[Textauszug]
..............................

Vor 50 Jahren brachte eine Windböe das tausend Jahre alte Naturmonument zu Fall. Kinder hatten mit einer Brandstiftung den Untergang eingeleitet.
von Dr. Dieter Heim
Wer auf der lauschigen Forststraße zwischen Geisfeld und Melkendorf wandernd unterwegs ist, wird von einem unscheinbaren, hölzernen Wegweiser in eine feuchte Niederung am Fuß des Geisbergs gelockt. Eine Eiche soll dort zu finden sein, eine Eiche mit Namen sogar: Wendelinuseiche. Nach einigen Metern steht der Wanderer vor einem dunkelbraunen, wie von Riesenhand hingeworfenen Koloss. Eine mannshohe Öffnung tut sich auf und gibt den Blick in das Innere des ehemals 23 Meter hohen Baumstammes frei.

..............................

(Gespeicherte Daten)

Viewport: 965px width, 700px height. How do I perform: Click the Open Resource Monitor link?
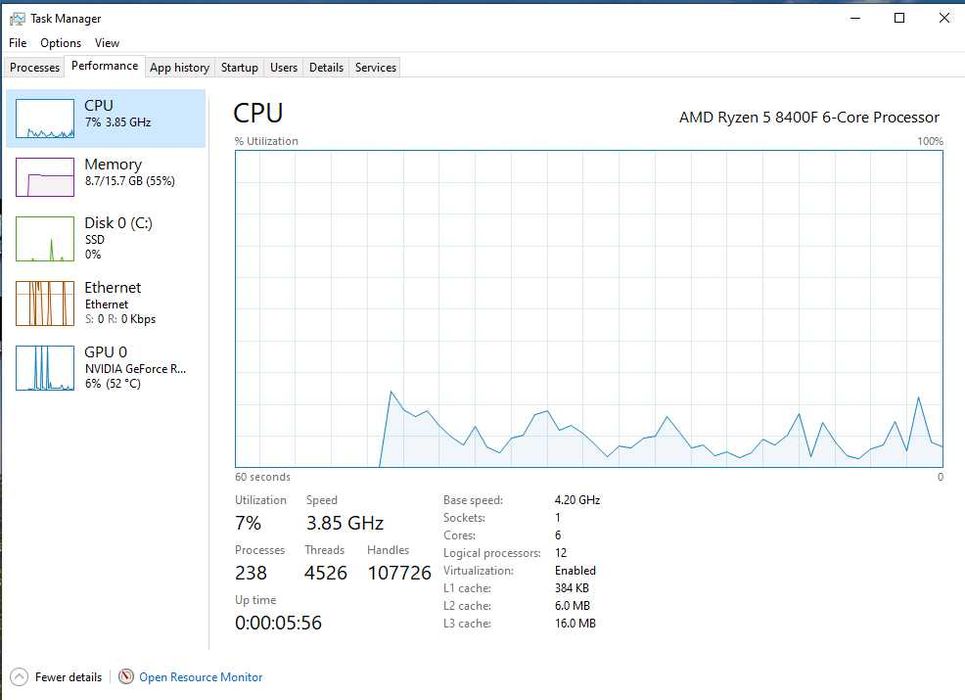[201, 677]
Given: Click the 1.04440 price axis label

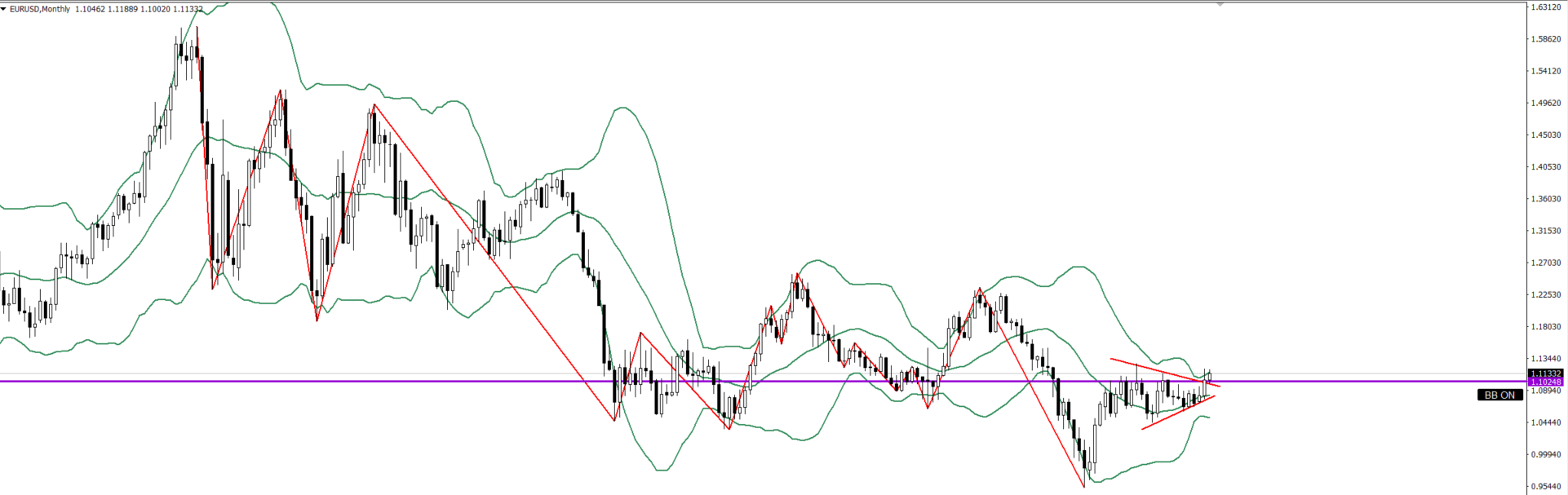Looking at the screenshot, I should (x=1546, y=422).
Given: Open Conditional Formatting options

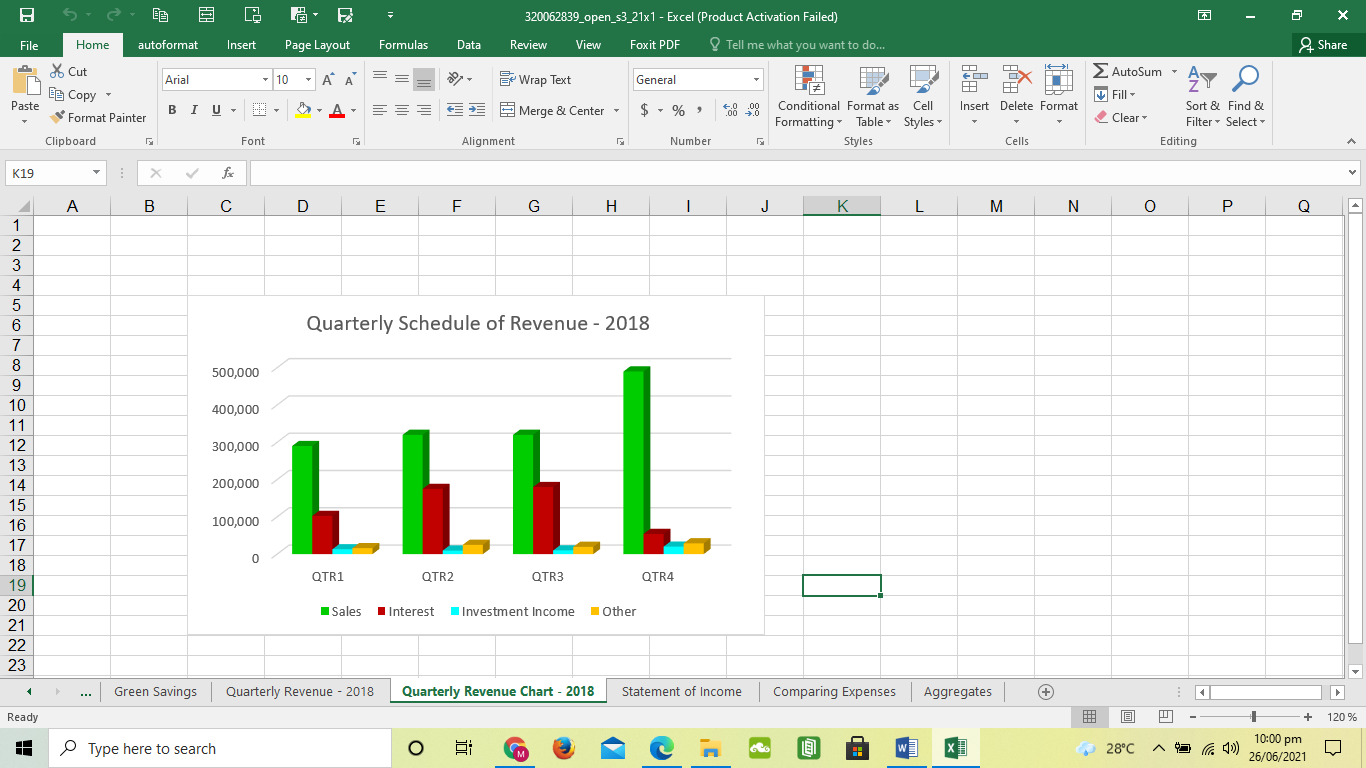Looking at the screenshot, I should (807, 97).
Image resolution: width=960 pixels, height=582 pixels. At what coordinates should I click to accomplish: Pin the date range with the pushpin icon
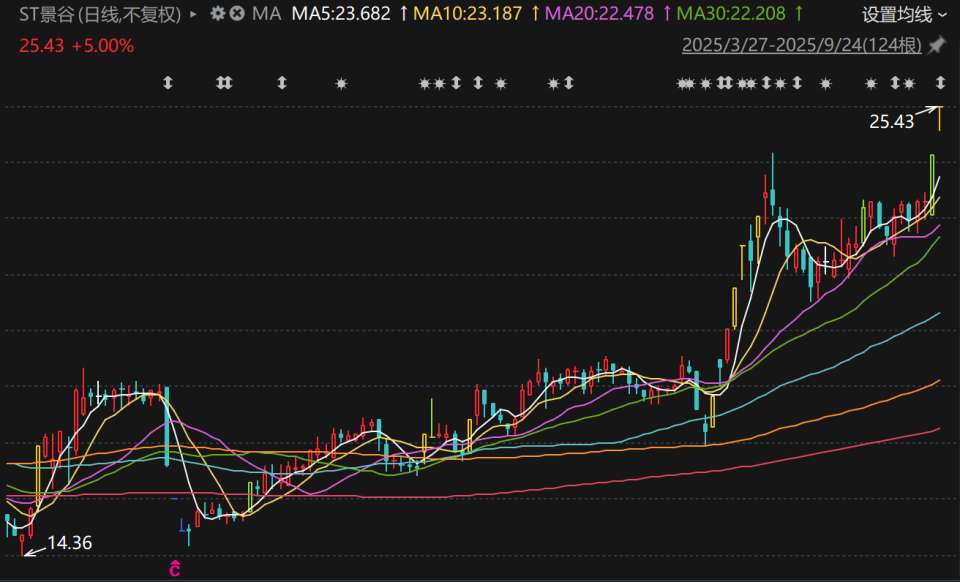click(x=937, y=45)
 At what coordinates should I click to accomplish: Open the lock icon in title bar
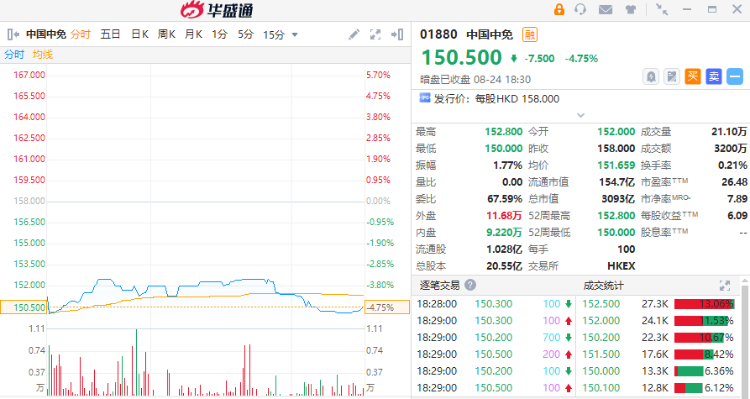(559, 9)
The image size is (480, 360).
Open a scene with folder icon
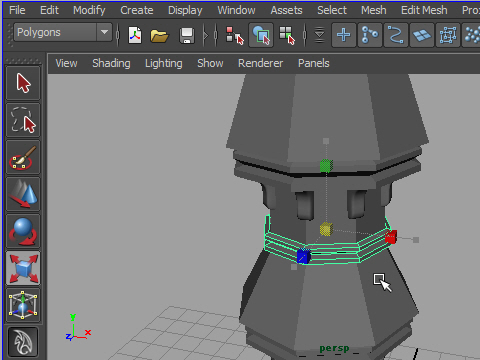click(159, 35)
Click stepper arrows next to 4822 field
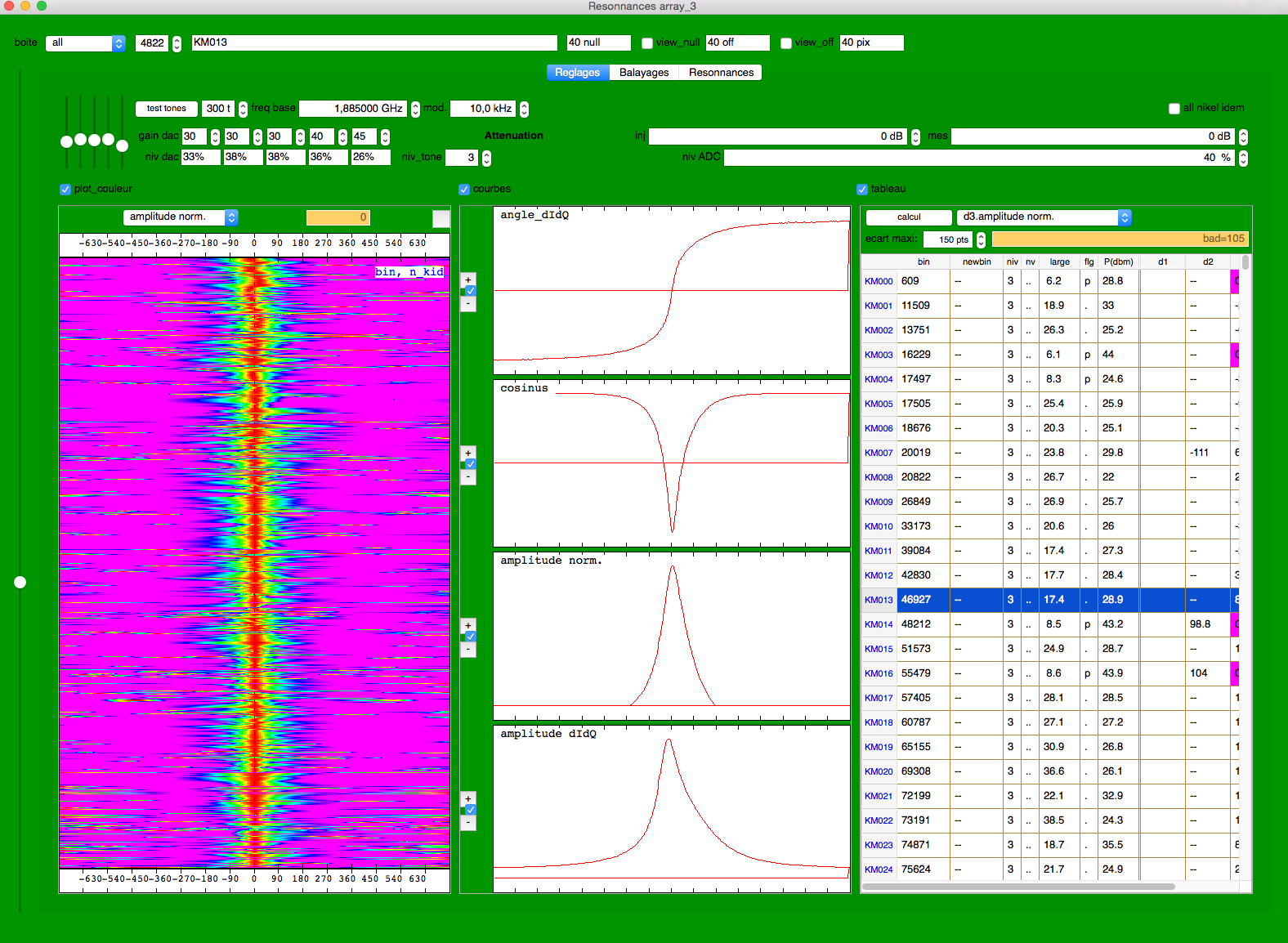Viewport: 1288px width, 943px height. (177, 43)
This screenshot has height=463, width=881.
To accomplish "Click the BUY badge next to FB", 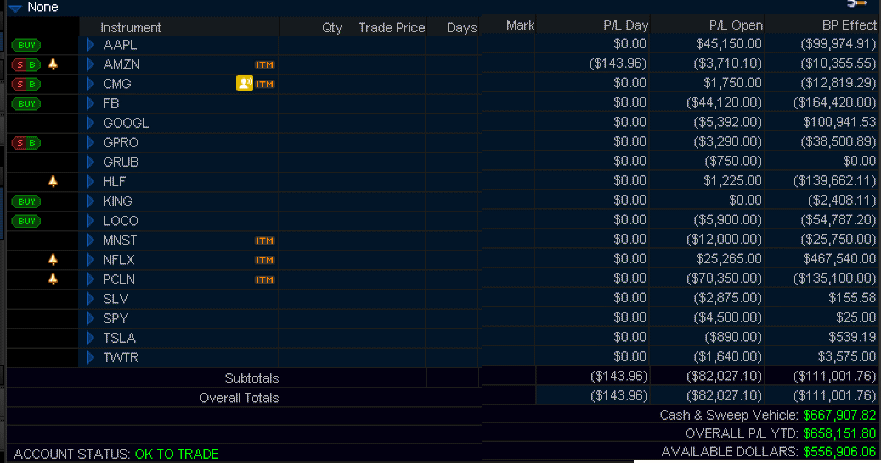I will [x=27, y=103].
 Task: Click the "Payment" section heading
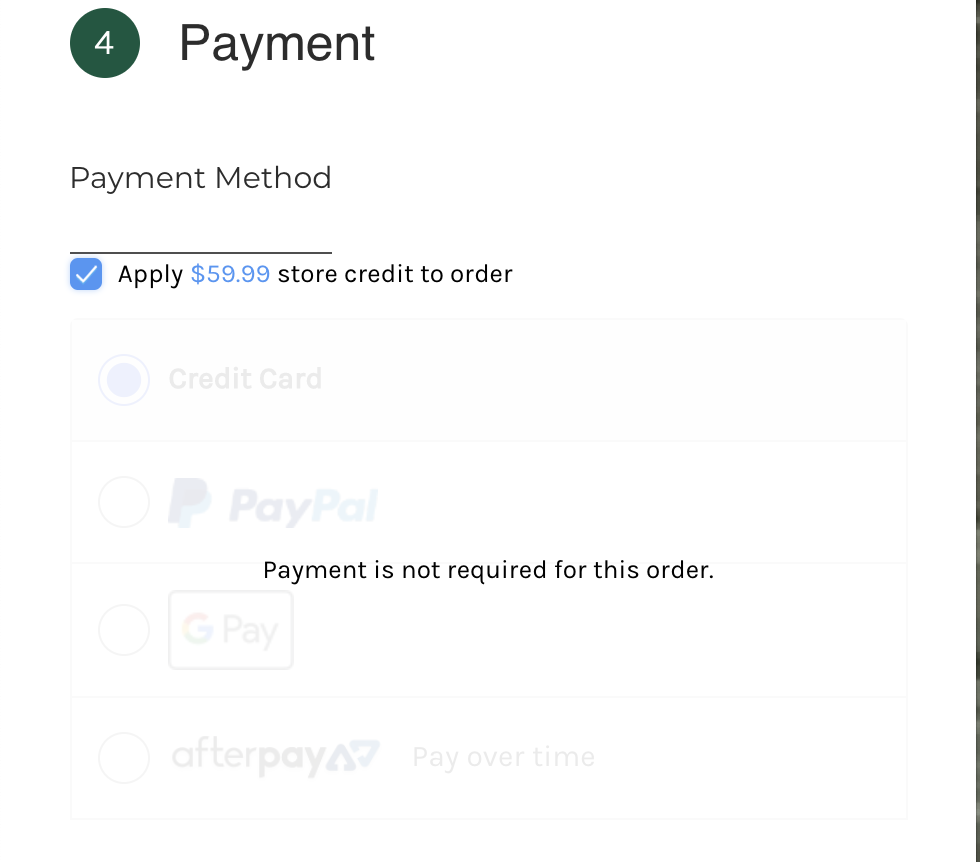[277, 43]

..............................

[Aufgabe 1] Schreib den Text über die Wendelinuseiche zwischen „Vor 50 Jahren“ und „hohen Baumstammes frei.“ einschließlich noch einmal ab. Setz dabei „Riesen“ an die Stelle von „Koloss“.
[Aufgabe 2] Welche Zahlenangaben stehen im Text über die Wendelinuseiche? Nenne alle.

[Antwortfeld 1]
Vor 50 Jahren brachte eine Windböe das tausend Jahre alte Naturmonument zu Fall. Kinder hatten mit einer Brandstiftung den Untergang eingeleitet.
von Dr. Dieter Heim
Wer auf der lauschigen Forststraße zwischen Geisfeld und Melkendorf wandernd unterwegs ist, wird von einem unscheinbaren, hölzernen Wegweiser in eine feuchte Niederung am Fuß des Geisbergs gelockt. Eine Eiche soll dort zu finden sein, eine Eiche mit Namen sogar: Wendelinuseiche. Nach einigen Metern steht der Wanderer vor einem dunkelbraunen, wie von Riesenhand hingeworfenen Riesen. Eine mannshohe Öffnung tut sich auf und gibt den Blick in das Innere des ehemals 23 Meter hohen Baumstammes frei.

[Antwortfeld 2]
- Vor 50 Jahren
- tausend Jahre alte
- 23 Meter hohen